Usai Menkes Tinjau KLB Campak, Pasien Malah Pilih Kabur dari Sumenep
SUMENEP – Ironi sekaligus tamparan keras bagi dunia kesehatan di Kabupaten Sumenep. Baru saja Menteri Kesehatan RI meninjau langsung Kejadian Luar Biasa (KLB) campak di kota keris ini, eh sejumlah pasien malah lebih memilih dirawat di luar daerah, tepatnya di Kabupaten Pamekasan.
Fenomena ini jelas bikin geleng-geleng kepala. Bayangkan, di tengah status KLB, saat semua mata tertuju pada Sumenep, para pasien justru lari mencari pelayanan kesehatan ke tetangga sebelah. Bukannya bangga punya rumah sakit sendiri, malah terlihat seperti “tidak percaya” dengan fasilitas kesehatan yang tersedia.
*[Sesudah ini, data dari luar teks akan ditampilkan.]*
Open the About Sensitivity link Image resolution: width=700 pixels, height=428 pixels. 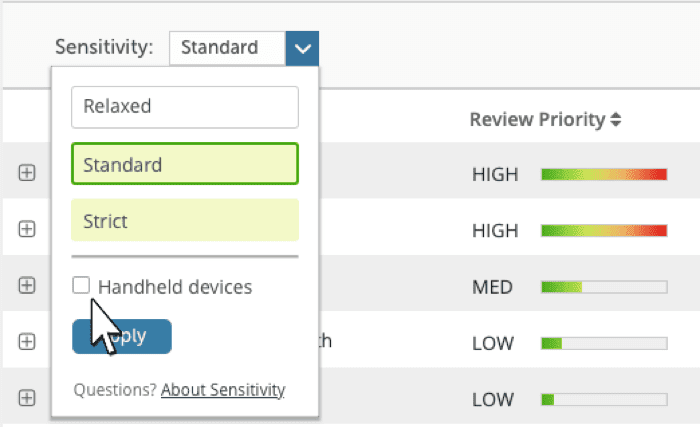click(x=223, y=390)
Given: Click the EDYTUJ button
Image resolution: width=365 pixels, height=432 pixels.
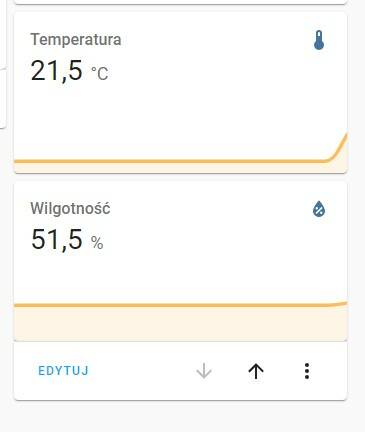Looking at the screenshot, I should (64, 371).
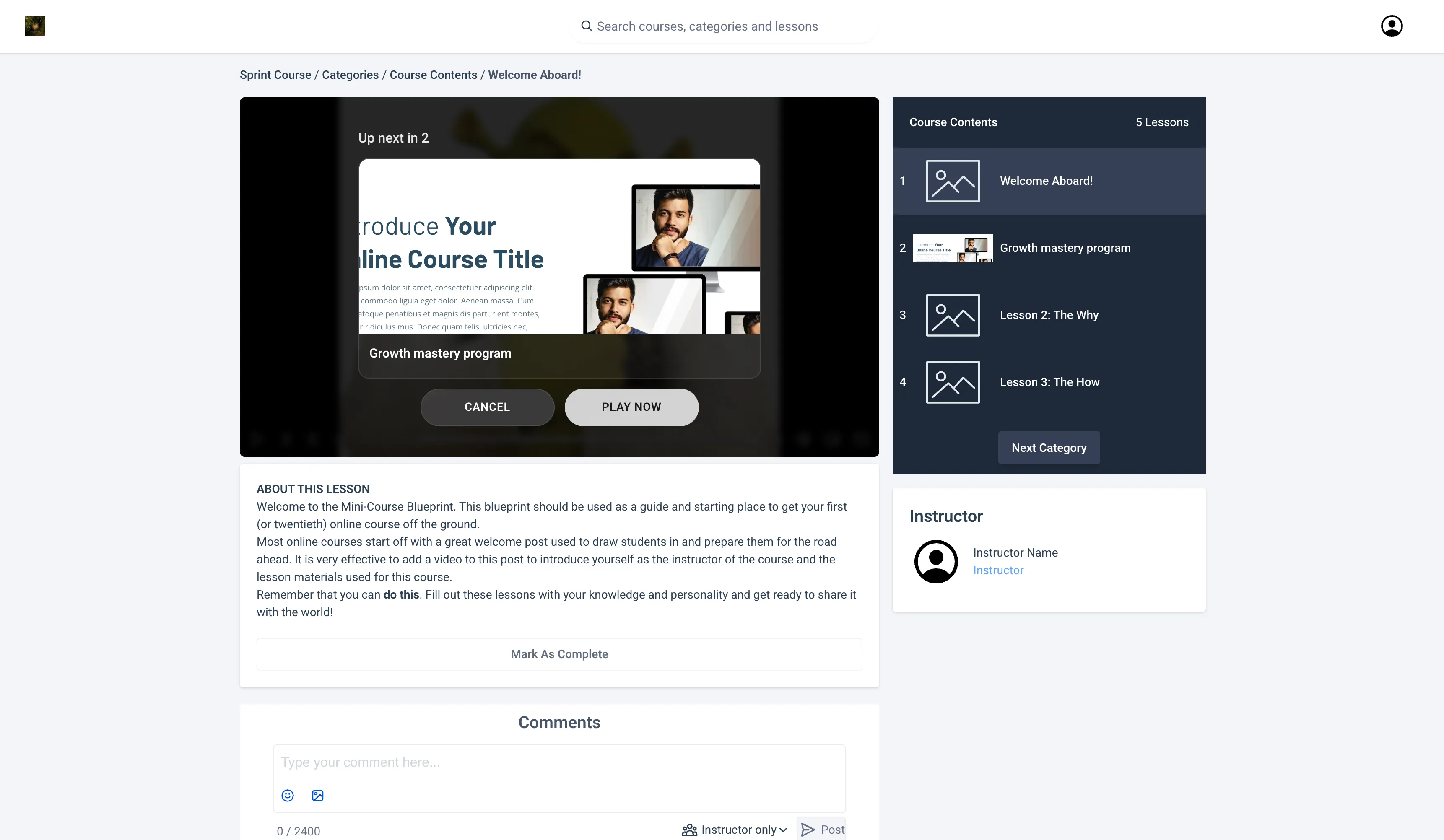Screen dimensions: 1444x840
Task: Navigate to Sprint Course via the breadcrumb
Action: 275,75
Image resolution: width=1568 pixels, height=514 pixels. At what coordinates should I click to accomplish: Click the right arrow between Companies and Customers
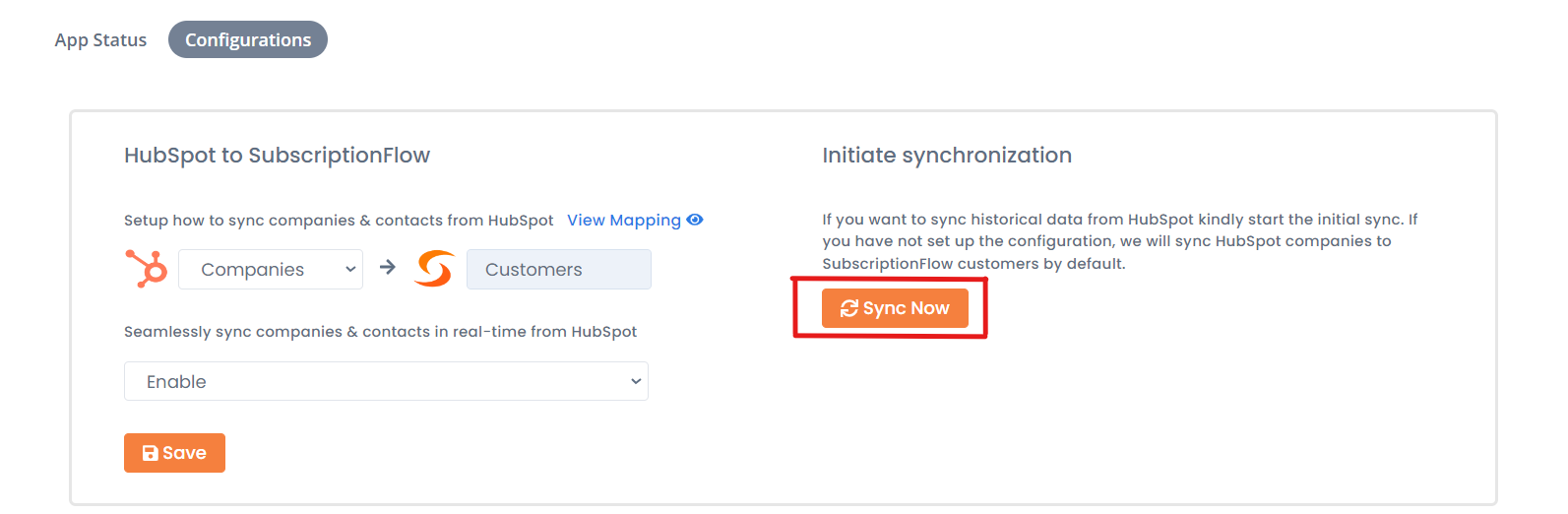click(x=388, y=267)
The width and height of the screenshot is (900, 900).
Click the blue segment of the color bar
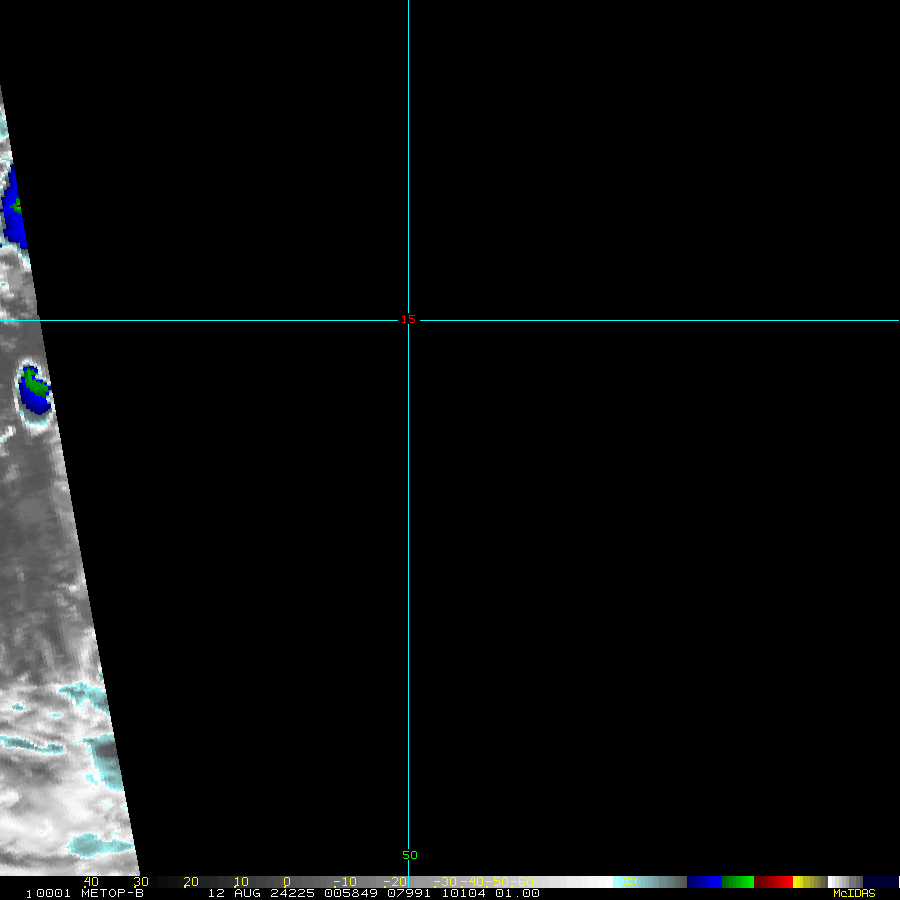(x=704, y=882)
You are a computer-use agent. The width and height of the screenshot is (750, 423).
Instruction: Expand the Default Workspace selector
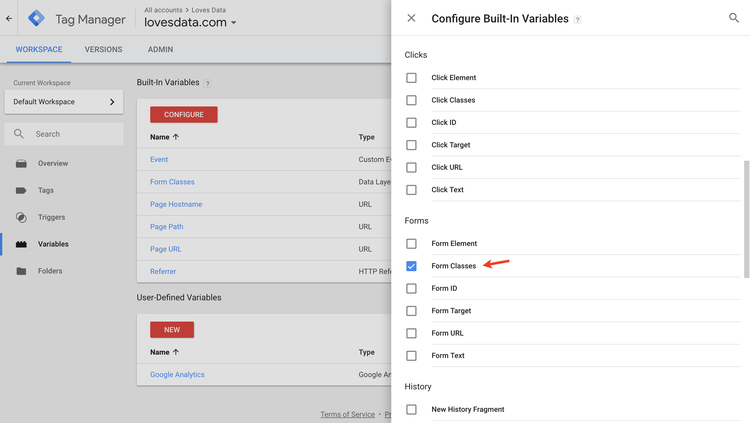(64, 102)
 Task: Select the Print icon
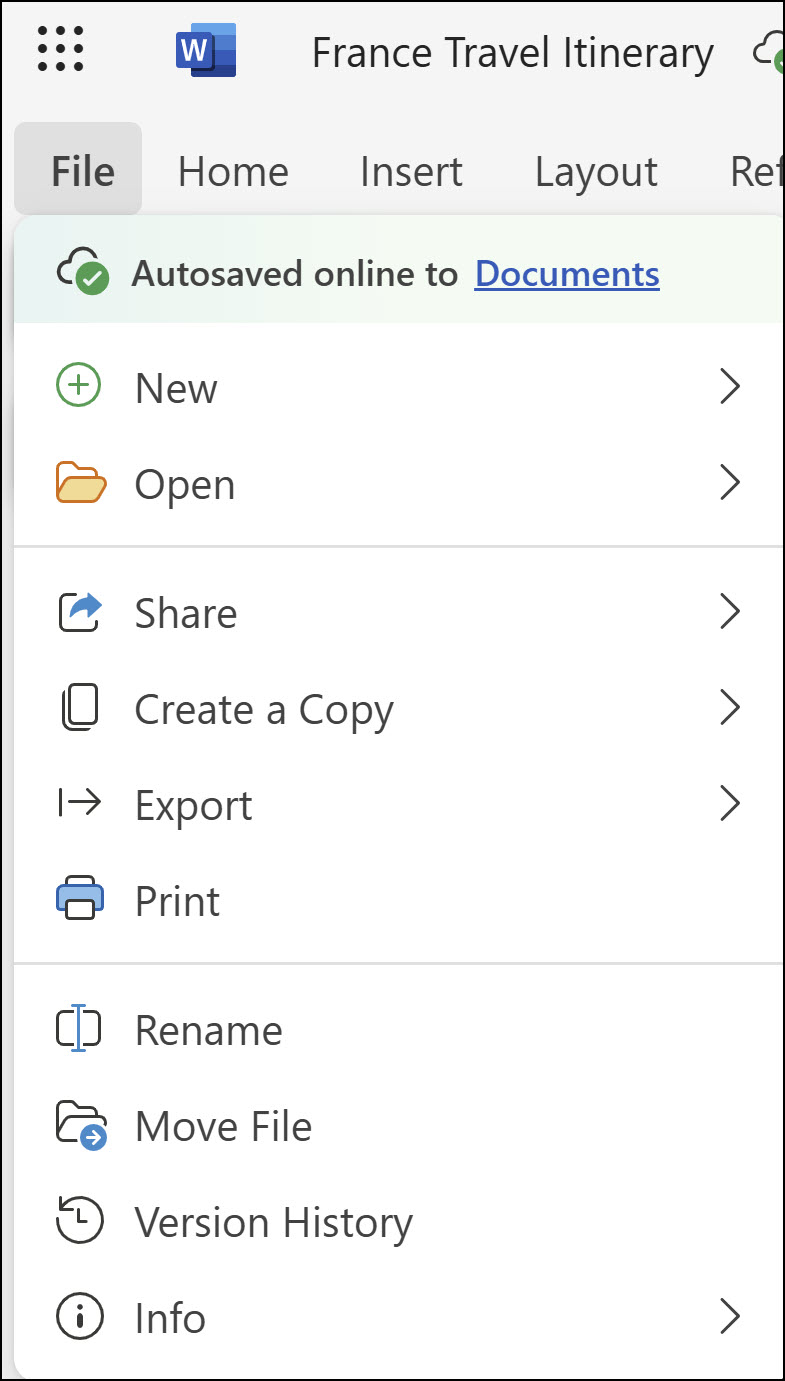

Kepala Dinas Kesehatan P2KB Sumenep, Ellya Fardasyah, justru terkesan kaget saat dikonfirmasi. “Saya belum tahu malah, maaf ya,” ucapnya.
Lebih jauh, Ellya menduga warga memilih ke Pamekasan karena alasan jarak yang lebih dekat, bukan karena layanan di Sumenep tidak memadai. “Kalau sama data saya sih masih cukup,” katanya percaya diri.
Selain itu, pejabat Dinkes Sumenep menyebut fenomena ini bukan hal baru. “Bukan campak saja sih. Kadang kasus-kasus lain juga ke Pamekasan,” ujarnya. Pernyataan ini seolah menjadi pengakuan telanjang, bahwa masyarakat Sumenep memang sudah lama lebih percaya pada layanan kesehatan di luar kabupaten.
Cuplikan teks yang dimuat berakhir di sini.